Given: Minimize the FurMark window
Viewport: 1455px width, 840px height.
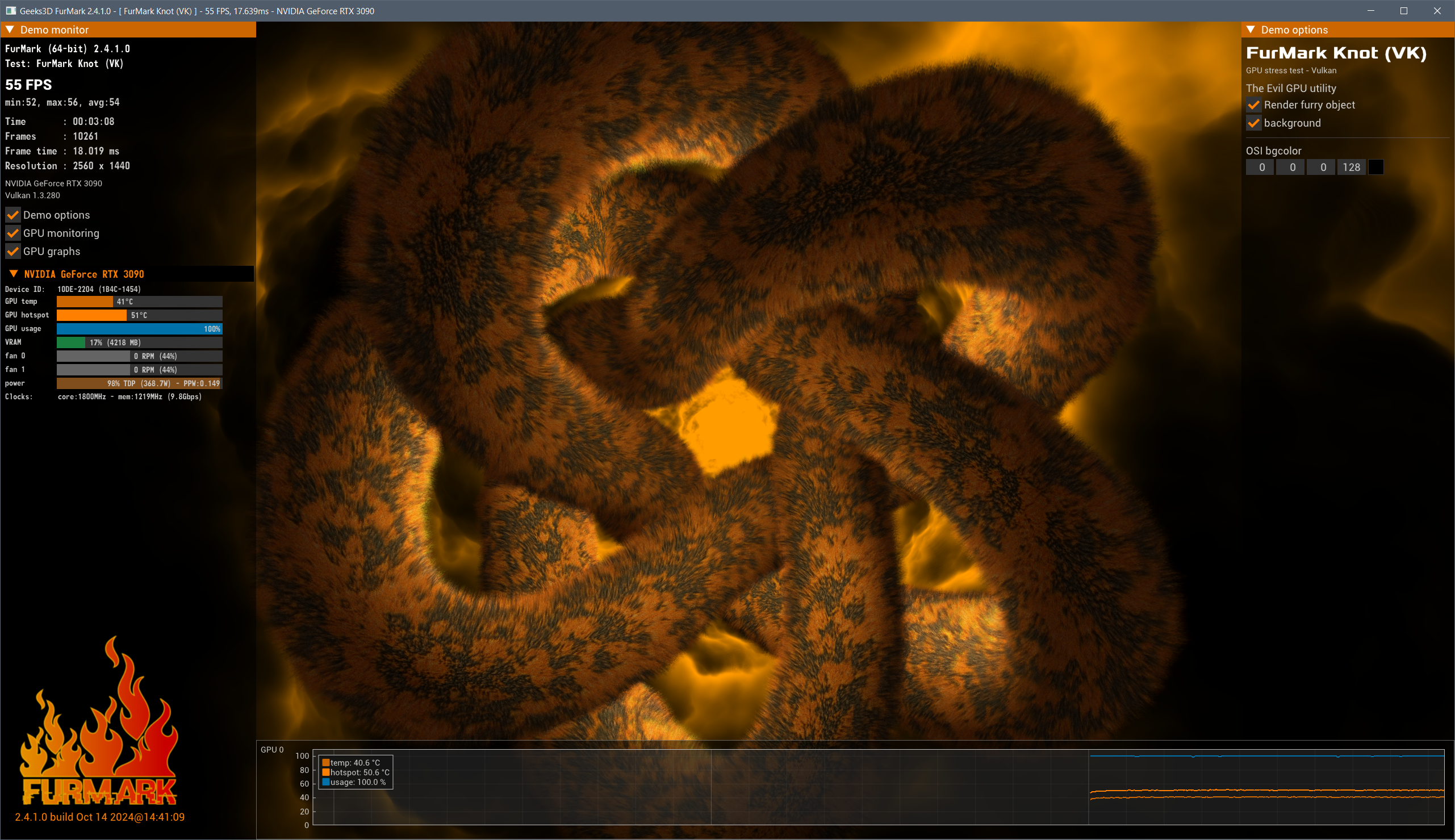Looking at the screenshot, I should point(1371,11).
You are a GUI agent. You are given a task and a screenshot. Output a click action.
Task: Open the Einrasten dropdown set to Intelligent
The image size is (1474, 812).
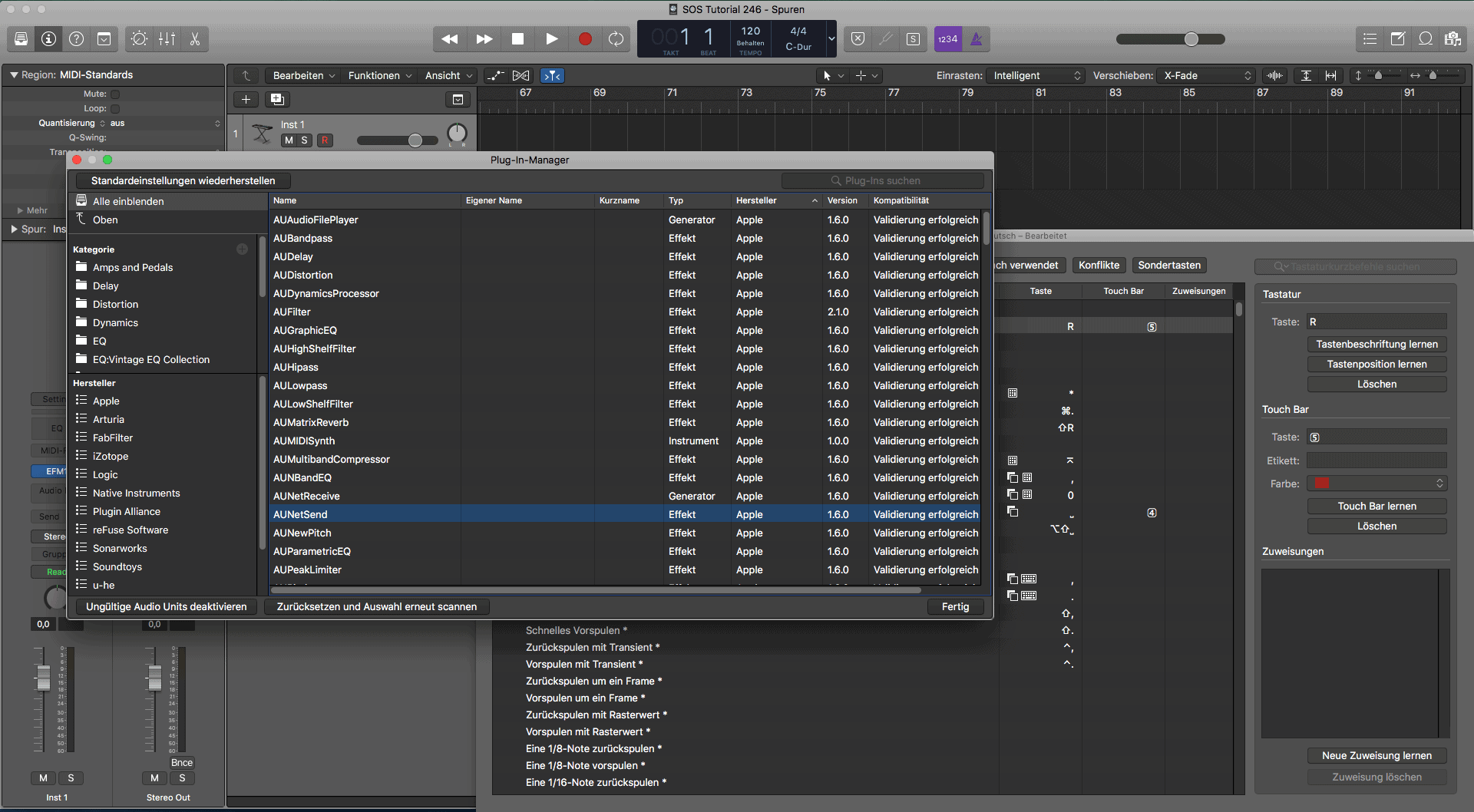(1035, 75)
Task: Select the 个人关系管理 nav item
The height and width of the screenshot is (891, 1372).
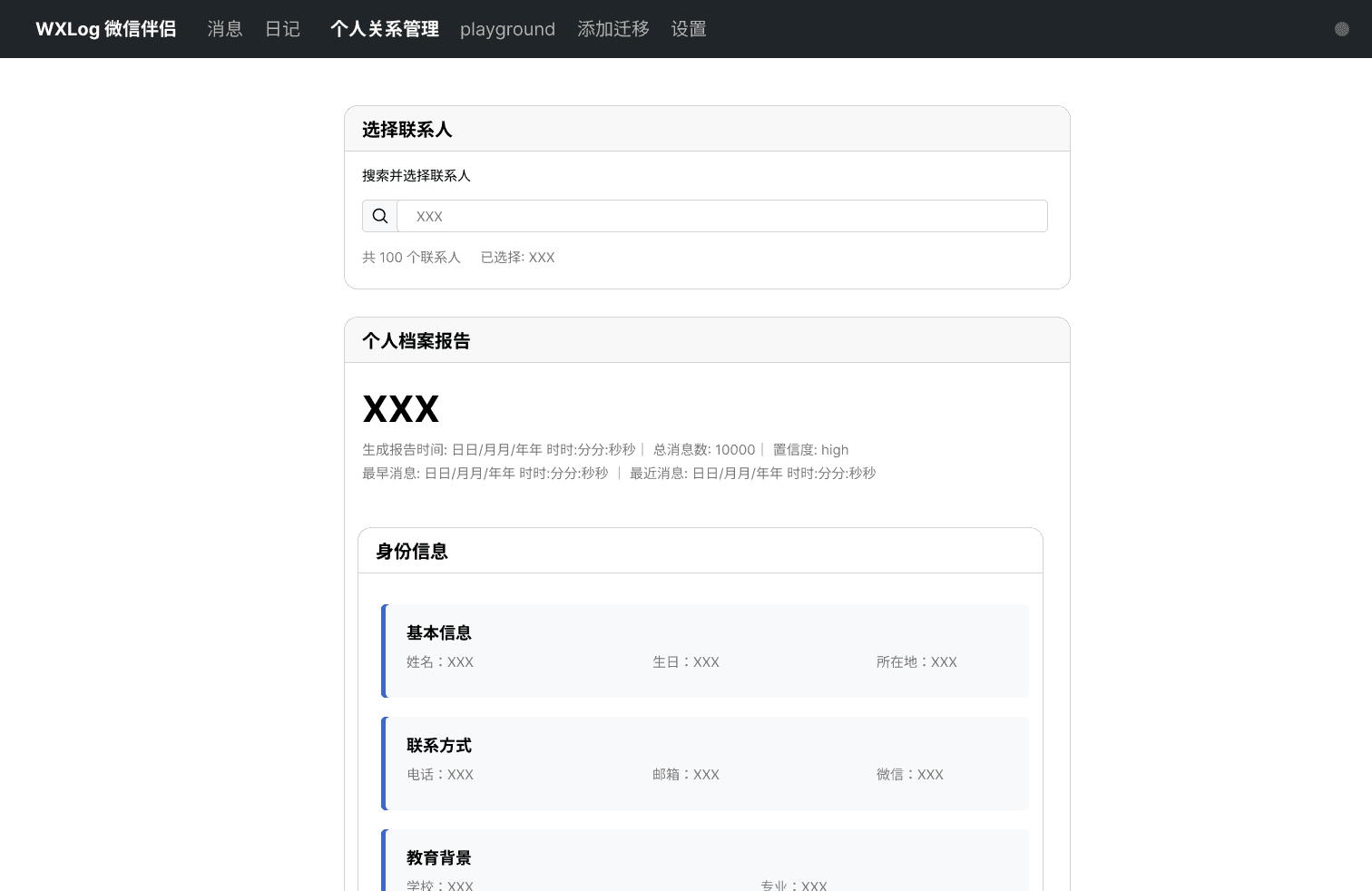Action: [x=384, y=29]
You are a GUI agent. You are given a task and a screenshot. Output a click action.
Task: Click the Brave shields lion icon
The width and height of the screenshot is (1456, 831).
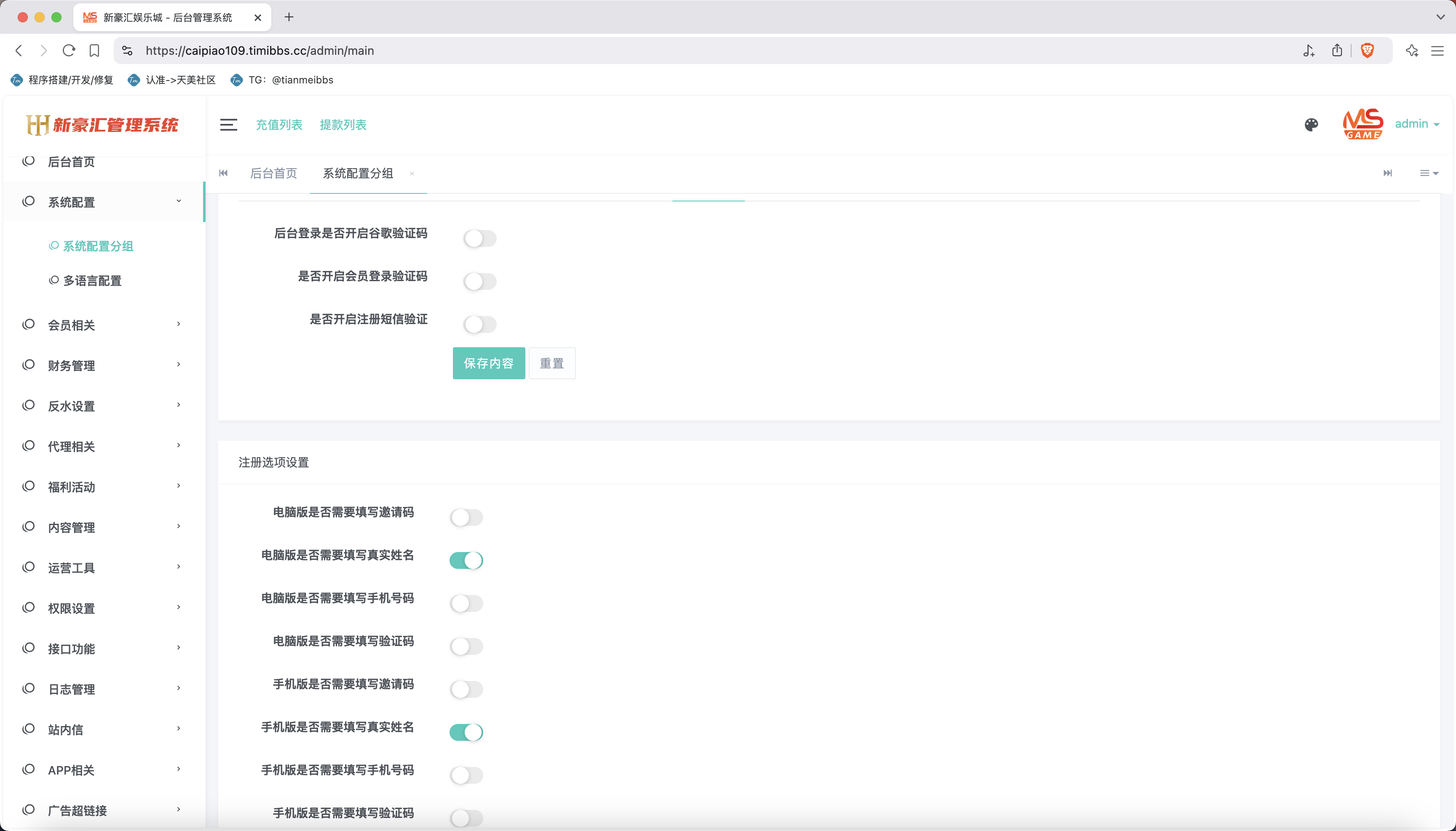click(1367, 51)
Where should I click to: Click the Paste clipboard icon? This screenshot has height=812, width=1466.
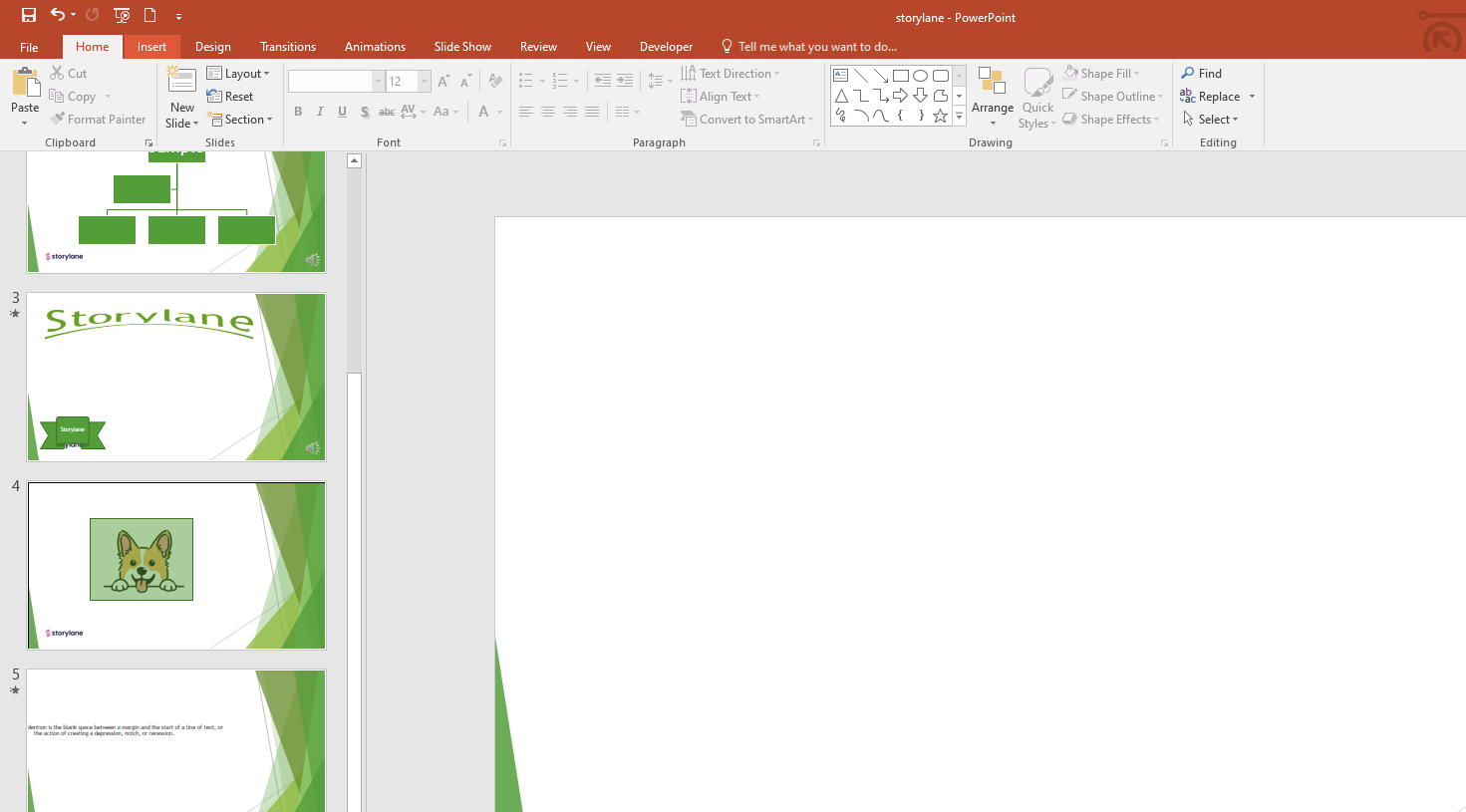pos(25,83)
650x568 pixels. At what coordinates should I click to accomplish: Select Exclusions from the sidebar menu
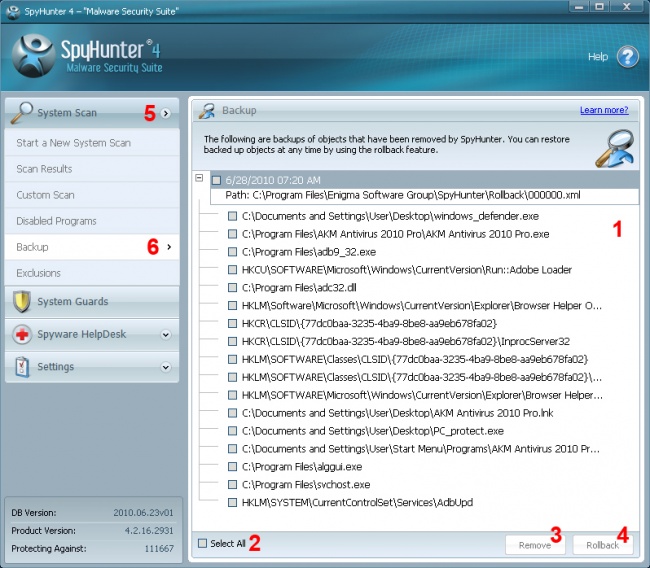click(x=38, y=273)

──────

Copy all of the lines above word for word, leaving out the pictures.

Given: Minimize the FurMark window
Viewport: 1455px width, 840px height.
Looking at the screenshot, I should point(1371,11).
You are a GUI agent. You are given a task and a screenshot. Output a click action.
Task: Open the Einrasten dropdown set to Intelligent
The image size is (1474, 812).
(1035, 75)
Task: Select the 个人关系管理 nav item
The height and width of the screenshot is (891, 1372).
Action: [x=384, y=29]
You are a GUI agent. You are given a task and a screenshot. Output a click action.
Task: Click the Brave shields lion icon
The width and height of the screenshot is (1456, 831).
click(1367, 51)
Where should I click to: Click the Paste clipboard icon? This screenshot has height=812, width=1466.
pos(25,83)
650x568 pixels. At what coordinates should I click to accomplish: Select Exclusions from the sidebar menu
click(x=38, y=273)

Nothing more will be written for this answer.